These conditions are met by the series for $f(\kappa)$ within its radius of convergence ($|\kappa| < \pi$). The magnitude of the general term, $\frac{|B_{2n}| 2^{2n} |\kappa|^{2n-1}}{(2n)!}$, tends to zero as $n \to \infty$, ensuring convergence. Moreover, for any given $\kappa$ in this interval, the magnitudes of the terms will eventually be monotonically decreasing. For sufficiently small values of $\kappa$, this decreasing trend holds from the very first term. Therefore, the error in approximating the function with the sum of its first $N$ terms is bounded by the magnitude of the $(N+1)$-th term. For example, the error in the approximation $f(\kappa) \approx -\frac{1}{3}\kappa$ is less than or equal to the next term’s magnitude, $\frac{1}{45}|\kappa|^3$. Thus:
$$\left\lvert \kappa \right\rvert < 10^{-6} \implies \varepsilon \lesssim \mathcal{O}(10^{-21})$$
Implementation in GraphNeT¶
Problem Statement¶
The mathematical derivation above provides exact formulas for computing gradients in the von Mises-Fisher loss function. However, a naive implementation would encounter division by zero errors when $\kappa = 0$, even though the mathematical limit is well-defined. This creates RuntimeWarnings and potential numerical instability.
Numerical Challenge¶
The core issue arises in the backward pass when computing:
$$\frac{\partial}{\partial \kappa} \log C_3(\kappa) = \frac{1}{\kappa} - \frac{1}{\tanh(\kappa)}$$
For $\kappa = 0$:
Both $\frac{1}{\kappa}$ and $\frac{1}{\tanh(\kappa)}$ diverge individually
Their difference converges to the finite limit $\lim_{\kappa \to 0} f(\kappa) = 0$- Standard floating-point evaluation triggers division by zero warnings
Solution Strategy¶
Our implementation uses boolean masking to conditionally apply different computational approaches:
# Initialize gradient array
grads = np.zeros_like(kappa)
# Handle small kappa values (including zero)

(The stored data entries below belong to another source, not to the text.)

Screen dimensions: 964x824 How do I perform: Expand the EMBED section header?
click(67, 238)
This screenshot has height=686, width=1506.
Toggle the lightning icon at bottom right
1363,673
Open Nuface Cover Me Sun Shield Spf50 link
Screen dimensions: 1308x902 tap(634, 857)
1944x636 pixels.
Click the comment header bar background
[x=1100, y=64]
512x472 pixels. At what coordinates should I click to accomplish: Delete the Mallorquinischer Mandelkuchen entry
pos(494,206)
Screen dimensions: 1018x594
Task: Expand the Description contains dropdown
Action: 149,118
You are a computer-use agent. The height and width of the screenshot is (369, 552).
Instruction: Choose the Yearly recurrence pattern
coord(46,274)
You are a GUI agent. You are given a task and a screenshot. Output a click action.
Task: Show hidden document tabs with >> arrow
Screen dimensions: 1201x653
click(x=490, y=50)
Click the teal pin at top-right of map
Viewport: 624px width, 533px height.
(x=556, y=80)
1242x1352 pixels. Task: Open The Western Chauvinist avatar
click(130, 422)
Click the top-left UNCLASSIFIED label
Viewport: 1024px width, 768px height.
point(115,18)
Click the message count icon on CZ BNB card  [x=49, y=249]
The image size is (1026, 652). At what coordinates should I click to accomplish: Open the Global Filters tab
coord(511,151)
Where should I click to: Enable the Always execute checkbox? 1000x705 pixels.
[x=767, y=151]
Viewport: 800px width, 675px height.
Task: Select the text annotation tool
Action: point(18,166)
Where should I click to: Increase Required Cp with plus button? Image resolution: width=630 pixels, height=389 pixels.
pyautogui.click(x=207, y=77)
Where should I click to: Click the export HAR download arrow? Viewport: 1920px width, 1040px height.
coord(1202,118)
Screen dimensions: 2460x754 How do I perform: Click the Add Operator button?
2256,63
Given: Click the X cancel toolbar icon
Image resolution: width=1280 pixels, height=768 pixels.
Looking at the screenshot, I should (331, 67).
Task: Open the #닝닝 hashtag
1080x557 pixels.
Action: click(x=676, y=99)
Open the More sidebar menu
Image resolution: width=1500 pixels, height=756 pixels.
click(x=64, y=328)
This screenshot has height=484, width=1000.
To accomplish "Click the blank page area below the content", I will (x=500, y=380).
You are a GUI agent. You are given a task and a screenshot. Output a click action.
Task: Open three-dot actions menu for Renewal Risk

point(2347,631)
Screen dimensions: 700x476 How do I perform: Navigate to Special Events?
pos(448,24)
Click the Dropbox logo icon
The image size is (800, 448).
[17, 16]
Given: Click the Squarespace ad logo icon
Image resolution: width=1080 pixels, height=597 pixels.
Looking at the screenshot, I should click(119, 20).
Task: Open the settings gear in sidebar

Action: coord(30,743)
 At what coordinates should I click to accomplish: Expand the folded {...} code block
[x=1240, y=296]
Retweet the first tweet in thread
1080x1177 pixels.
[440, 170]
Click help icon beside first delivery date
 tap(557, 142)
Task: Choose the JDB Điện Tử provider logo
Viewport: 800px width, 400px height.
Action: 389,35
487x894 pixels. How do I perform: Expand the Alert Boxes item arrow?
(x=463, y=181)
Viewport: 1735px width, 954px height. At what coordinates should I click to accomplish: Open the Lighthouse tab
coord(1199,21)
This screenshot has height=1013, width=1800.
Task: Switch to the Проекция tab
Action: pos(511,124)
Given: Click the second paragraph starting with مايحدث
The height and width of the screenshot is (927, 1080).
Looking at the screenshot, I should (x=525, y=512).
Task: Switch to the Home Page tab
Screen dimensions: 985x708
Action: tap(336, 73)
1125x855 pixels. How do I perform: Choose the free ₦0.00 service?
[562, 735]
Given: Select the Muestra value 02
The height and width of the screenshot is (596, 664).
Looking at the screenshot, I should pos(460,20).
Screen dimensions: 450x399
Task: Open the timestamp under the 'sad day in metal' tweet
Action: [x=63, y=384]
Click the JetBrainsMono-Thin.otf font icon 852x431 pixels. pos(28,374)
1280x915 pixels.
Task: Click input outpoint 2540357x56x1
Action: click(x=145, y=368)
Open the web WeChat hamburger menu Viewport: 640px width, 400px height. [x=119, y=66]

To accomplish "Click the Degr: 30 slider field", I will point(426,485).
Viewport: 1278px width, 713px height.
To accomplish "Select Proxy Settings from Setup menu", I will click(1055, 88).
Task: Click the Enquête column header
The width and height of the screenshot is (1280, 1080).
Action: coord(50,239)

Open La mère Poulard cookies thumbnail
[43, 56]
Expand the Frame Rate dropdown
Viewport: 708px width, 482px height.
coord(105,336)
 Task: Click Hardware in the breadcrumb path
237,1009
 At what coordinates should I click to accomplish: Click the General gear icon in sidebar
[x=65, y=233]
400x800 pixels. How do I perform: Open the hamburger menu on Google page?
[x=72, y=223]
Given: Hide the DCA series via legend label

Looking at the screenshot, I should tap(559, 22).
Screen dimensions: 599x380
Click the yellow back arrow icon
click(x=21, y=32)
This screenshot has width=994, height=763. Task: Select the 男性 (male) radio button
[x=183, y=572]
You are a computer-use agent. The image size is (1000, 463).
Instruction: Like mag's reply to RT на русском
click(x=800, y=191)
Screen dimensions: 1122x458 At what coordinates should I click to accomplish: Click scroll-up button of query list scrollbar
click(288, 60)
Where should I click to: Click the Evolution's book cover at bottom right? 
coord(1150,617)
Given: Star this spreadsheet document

small_mask = np.abs(kappa) < 1e-6
grads[small_mask] = -kappa[small_mask] / 3
# Handle large kappa values
large_mask = ~small_mask
if np.any(large_mask):
kappa_large = kappa[large_mask]
grads[large_mask] = 1/kappa_large - 1/np.tanh(kappa_large)
Key Implementation Features¶
Threshold Selection: $|\kappa| < 10^{-6}$ - Based on error analysis: truncation error $\leq \frac{|\kappa|^3}{45} \approx 10^{-21}$ - Well below machine precision for typical floating-point arithmetic
Provides excellent numerical accuracy
Boolean Masking vs. np.where()
Avoided:
np.where(condition, small_branch, large_branch)
Evaluates both branches, still triggers warnings
Used: Boolean indexing with separate computations
Only evaluates necessary expressions
Eliminates all RuntimeWarnings
Mathematical Consistency
Small $\kappa$: Uses first-order Taylor approximation $-\kappa/3$ - Large $\kappa$: Uses exact formula $\frac{1}{\kappa} - \frac{1}{\tanh(\kappa)}$ - Seamless transition preserves continuity and differentiability
Edge Case Handling
$\kappa = 0$: Returns exactly $0$ (no approximation needed)
Multiple zeros in batch: Each handled independently
Mixed arrays: Efficient vectorized computation
Verification¶
The implementation is validated through comprehensive unit tests that verify:
✅ No RuntimeWarnings generated during backward pass
✅ Gradients remain finite for all input values
✅ Mathematical accuracy: $f(0) = 0$ exactly
✅ Correct Taylor approximation for small $|\kappa|$
✅ Proper handling of arrays containing multiple zeros
This approach ensures both mathematical correctness and numerical stability, making the von Mises-Fisher loss function robust for practical deep learning applications where $\kappa$ values may include zeros or near-zero elements.